§ **SHORT EXERCISE**
Quote the lines in the records below word for word, starting at the line containing "Given: Delete the samplejail2 jail" and ending at the line containing "tap(137, 13)".

┄┄┄┄┄┄┄┄┄┄┄┄┄┄┄┄┄┄┄┄

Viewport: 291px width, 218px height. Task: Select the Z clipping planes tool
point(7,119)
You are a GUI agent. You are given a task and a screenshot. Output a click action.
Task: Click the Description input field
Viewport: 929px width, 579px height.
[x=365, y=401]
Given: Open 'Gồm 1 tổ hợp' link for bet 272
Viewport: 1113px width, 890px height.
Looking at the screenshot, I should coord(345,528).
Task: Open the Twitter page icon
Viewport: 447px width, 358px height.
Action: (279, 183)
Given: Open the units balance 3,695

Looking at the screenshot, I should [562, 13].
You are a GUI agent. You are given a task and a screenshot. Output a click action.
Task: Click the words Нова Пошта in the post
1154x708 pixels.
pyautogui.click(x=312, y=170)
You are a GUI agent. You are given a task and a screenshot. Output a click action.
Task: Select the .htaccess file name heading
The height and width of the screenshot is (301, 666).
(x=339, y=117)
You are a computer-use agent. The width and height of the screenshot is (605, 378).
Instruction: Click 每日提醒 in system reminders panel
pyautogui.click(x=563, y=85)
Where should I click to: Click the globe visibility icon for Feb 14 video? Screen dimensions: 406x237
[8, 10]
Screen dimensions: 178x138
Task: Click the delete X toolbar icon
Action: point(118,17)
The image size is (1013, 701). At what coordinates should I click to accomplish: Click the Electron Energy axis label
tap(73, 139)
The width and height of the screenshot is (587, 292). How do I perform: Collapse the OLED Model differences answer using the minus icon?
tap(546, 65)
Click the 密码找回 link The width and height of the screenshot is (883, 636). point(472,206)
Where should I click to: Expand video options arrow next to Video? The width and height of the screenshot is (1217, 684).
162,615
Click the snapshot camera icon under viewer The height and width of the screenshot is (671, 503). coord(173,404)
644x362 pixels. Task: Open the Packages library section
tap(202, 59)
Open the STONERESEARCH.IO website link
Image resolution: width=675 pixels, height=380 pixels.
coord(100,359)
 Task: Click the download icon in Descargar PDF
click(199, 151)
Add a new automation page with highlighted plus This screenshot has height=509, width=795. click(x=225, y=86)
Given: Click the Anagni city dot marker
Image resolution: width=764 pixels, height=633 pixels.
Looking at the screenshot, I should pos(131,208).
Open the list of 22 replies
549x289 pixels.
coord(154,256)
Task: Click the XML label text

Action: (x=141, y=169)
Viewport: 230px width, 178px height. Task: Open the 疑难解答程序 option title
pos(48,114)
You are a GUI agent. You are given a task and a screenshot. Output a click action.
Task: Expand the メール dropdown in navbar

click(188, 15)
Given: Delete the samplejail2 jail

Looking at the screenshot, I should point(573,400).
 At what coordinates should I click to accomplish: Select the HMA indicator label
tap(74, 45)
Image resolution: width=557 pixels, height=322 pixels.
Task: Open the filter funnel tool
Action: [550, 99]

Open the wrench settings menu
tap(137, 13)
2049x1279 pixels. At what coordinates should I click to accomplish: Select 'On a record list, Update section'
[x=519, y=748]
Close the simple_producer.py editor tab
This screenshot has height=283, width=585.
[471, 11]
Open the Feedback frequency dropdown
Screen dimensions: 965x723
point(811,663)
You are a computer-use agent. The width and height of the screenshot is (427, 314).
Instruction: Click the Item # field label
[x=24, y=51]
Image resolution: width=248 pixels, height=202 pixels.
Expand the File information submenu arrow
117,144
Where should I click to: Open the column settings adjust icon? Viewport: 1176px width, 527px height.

┄┄┄┄┄┄┄┄┄┄┄┄┄┄┄┄┄┄┄┄

§ **COMPLETE RESPONSE**
Given: Delete the samplejail2 jail

Looking at the screenshot, I should point(573,400).
 At what coordinates should I click to accomplish: Select the HMA indicator label
tap(74, 45)
Image resolution: width=557 pixels, height=322 pixels.
Task: Open the filter funnel tool
Action: [550, 99]

Open the wrench settings menu
tap(137, 13)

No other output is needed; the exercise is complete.